Cognitive Rehabilitation Patient Views

I went to speech/cognitive therapy in the early months of my long Covid. I don’t recall a ton about it but I did find it fairly helpful, mostly teaching or reminding me of things I could do to lighten the cognitive load and to take cognitive breaks

I did speech therapy early on for cognitive issues. I was given some exercises and tips to help me with memory and my new issues with over stimulation/ slower processing speed, etc.. (long covid). It’s not a cure all but it does help some. I found it worthwhile

I’ve been to a speech therapist twice (once for LC brain fog/aphasia and once for vocal training after straining my vocal cords from coughing). The patient actually found it incredibly useful. She taught the patient a trick for how to deal with aphasia (tap your knee to distract the brain), the occasional stammer (elongate first syllable of a word - doesn’t work for everyone), then speaking exercises to try to get my voice normal again. She taught the patient how to do basic sudoku puzzles to challenge, but not overtax, the brain.

It’s not a cure-all, but if you get a speech therapist who is willing to listen and learn about your symptoms, it’s a pretty good investment.

I can speak from experience, as I have done a brain retaining program, as recommended by my specialist. While it was no cure, it did really help my mindset and coping. This is in tandem with medications, nervous system regulation, and pacing. For me, it was one pillar in many that moved me from 5% to 25%.

I was sent to a speech-language pathologist for Cognitive Rehabilitation Therapy but I was already using all the coping strategies she was planning to teach me. :/ so instead she helped me with cognitively difficult tasks like paperwork and calling bureaucracy and such.

I was like that, too. Ask your doctor about speech language therapy. It's literally PT for your brain. The stuff that helps stroke patients helps with long covid brain fog! I did 12 weeks and got like 90% back of pre covid cognitive abilities.
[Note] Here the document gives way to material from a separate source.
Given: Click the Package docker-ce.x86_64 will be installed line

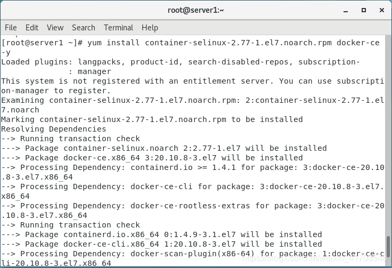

I did months of weekly cognitive and speech therapy, and largely it was unhelpful. The exercises didn’t help improve my cognitive functioning or speech problems. I was told to write things down (which I already did) and learned about pacing (which I had not been doing well). I was told I had the best therapist in the place but she was taking notes from me on what I was already doing to share with other patients. Understanding the need to listen to my body and anticipate better was helpful, and being told the “brain fog” was cognitive dysfunction and treated the same as TBI was validating, but the actual retraining was so useless I cancelled my last couple sessions. Travel to the facility was cumbersome and insurance wouldn’t cover telehealth. Others results may vary.
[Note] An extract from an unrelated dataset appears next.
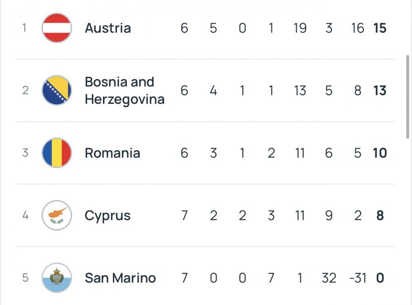412x305 pixels.
Task: Click rank number 1 in standings
Action: (24, 28)
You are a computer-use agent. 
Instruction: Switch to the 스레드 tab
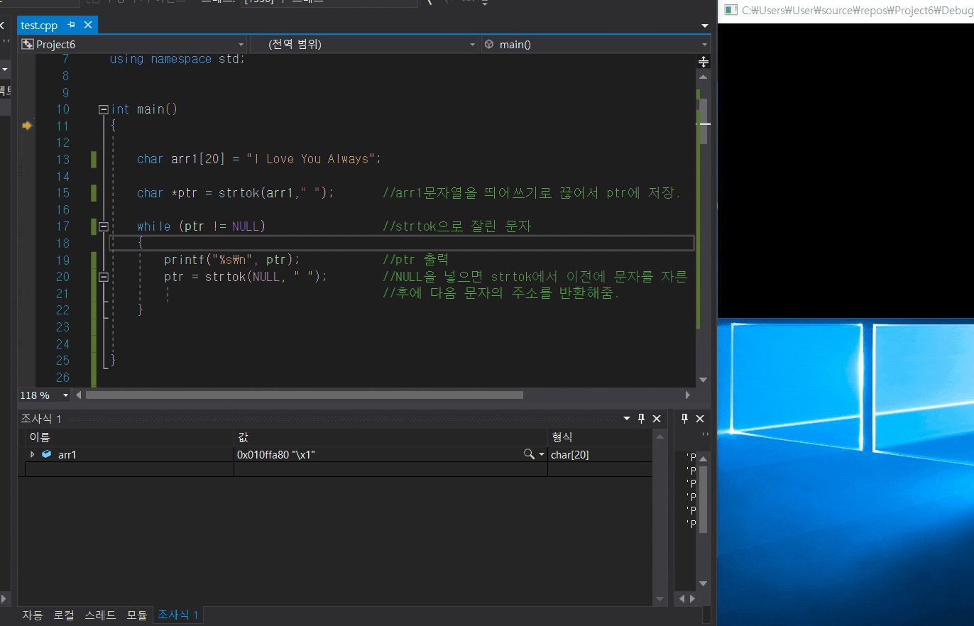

I had a similar recovery (mostly) story to yours. Recognized that it was my brain that really took the hit. The rest of my body did its thing to heal everything else, but my brain desperately needed to be retrained from the ground up. Some days are more difficult than others, but ever since I recognized that my brain was the issue I started to gradually get better. I'm different now because of it, but I believe it changed me for the better honestly.

I’m finally in a LC ME/CFS clinic with specialist docs and they’re talking about brain retraining. Too early for me to weigh in, but the fact that it’s part of a recovery protocol says something.
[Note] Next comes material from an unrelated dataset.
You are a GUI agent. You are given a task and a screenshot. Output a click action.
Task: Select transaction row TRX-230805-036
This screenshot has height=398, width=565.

I bet there is neuroplasticity in our adaptive skills, and I truly think the amazing thing is how functional so many of us are, even when we're not functional, if you know what I mean. I tried neuro-feedback and would like to go back to it: it made me feel fantastic the day after, but then I'd crash for 3 or 4 days. After trying it a couple of times I found I had to move and quit, since I couldn't afford the crashes (and not being able to afford the cash was a factor, too). But I want to try again, and I'd be interested to hear the details from anyone who has tried it. I'll also note that I was a confirmed ginkgo user before CFS, but I don't appear to absorb it well now (i.e. I don't get the sharp-brain effects which used to always follow popping a ginkgo pill). I have tried vinpocetine (an extract of periwinkle, or vinca), and it does seem to clear the mists, sometimes just a bit and others quite a lot. As with most of these supplements, it takes an hour or so to kick in, then lasts for three or four hours. Worth trying, as it isn't very expensive.